From 2007 to 2013, the USA network produced a television series called Burn Notice. It explored the saga of an ex-spy who uses his skills to help ordinary people in desperate situations. In one of these situations, the spy creates a disguise as a nerd in order to appear weak in front of an enemy. While acting as a nerd, he uses an inhaler to support the role. The actor does a great job of wheezing realistically, however his use of the inhaler is not so realistic. The biggest problem with this instance is that he uses the inhaler numerous times throughout each scene, when in reality it only takes a maximum of two inhalations for the inhaler to work. In more severe cases, when two puffs is not enough, then more advanced medicine is required, such as a nebulizer. So again, this is another example that illustrates exactly how not to use an inhaler. It reaffirms the suggestion that asthma isn’t serious, nor is the medication.
As an asthmatic myself, I have always been aware of the stigma around the disease. The feeling of not being able to breathe can be quite scary, yet even in moments of fear; I’m hesitant to use my inhaler for fear of being ridiculed. What most asthmatics won’t tell you, and you don’t see in the movies, is that doctors recommend using inhalers with an item called a spacer. A spacer is essentially a plastic chamber that you put between your mouth and the inhaler. Once the inhaler releases the medicine into the chamber, the medicine has the opportunity to full aerate before entering the lungs, resulting in maximum effectiveness. Without a spacer, much of the medicine is lost as it is simply projected into the back of the throat. It’s not glamorous, but when I’m at home and I need my inhaler, I always use it because there’s such a difference in terms of effect.

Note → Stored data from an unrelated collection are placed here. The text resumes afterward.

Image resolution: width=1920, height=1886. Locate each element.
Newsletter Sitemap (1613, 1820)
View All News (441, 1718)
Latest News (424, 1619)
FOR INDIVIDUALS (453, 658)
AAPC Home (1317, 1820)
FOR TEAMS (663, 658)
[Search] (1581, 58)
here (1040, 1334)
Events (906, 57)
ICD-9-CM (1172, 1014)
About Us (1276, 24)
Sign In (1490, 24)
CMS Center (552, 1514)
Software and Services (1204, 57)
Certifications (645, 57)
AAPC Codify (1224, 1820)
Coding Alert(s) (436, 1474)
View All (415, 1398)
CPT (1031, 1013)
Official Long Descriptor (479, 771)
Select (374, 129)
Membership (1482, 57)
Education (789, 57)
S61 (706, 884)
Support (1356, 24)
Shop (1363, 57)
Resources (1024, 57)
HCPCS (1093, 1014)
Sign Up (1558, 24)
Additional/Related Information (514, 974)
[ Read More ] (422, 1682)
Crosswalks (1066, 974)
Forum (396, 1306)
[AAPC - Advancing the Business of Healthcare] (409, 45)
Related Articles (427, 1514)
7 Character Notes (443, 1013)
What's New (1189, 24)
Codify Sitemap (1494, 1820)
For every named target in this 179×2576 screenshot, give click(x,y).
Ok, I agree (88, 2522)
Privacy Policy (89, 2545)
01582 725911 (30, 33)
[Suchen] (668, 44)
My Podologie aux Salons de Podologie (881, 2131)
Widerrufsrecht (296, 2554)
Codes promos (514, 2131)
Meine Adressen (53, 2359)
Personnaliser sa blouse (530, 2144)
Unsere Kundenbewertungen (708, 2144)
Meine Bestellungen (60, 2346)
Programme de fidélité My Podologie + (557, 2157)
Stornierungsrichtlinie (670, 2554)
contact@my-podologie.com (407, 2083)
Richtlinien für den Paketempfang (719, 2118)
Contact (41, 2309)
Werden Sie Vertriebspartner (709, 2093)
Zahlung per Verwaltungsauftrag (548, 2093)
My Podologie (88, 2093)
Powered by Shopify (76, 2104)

During asthma attacks I have been told such things as “Relax, just breathe” or “Suck it up.” I think these comments are a testament to the degree of triviality with which popular culture treats asthma. People who have never experienced it themselves don’t understand what it means, but they think that have an idea because they see so many inhalers being used in the media, in comical circumstances. And it’s this negligence by media companies that perpetuates the ignorance of the disease and contributes to the risk by neglecting to acknowledge the danger involved. It can be argued that the nerdy asthmatic trope is harmful in terms of how asthmatics see themselves, and how they are treated as people, but it is even more important to accurately portray the treatment of asthma so as to help non-asthmatics realize the severity of a respiratory emergency.
Goonies [Motion picture]. (1985). USA: Warner Bros.
Burn Notice [Television series]. (2007-2013). 20th Century Fox Home Entertainment.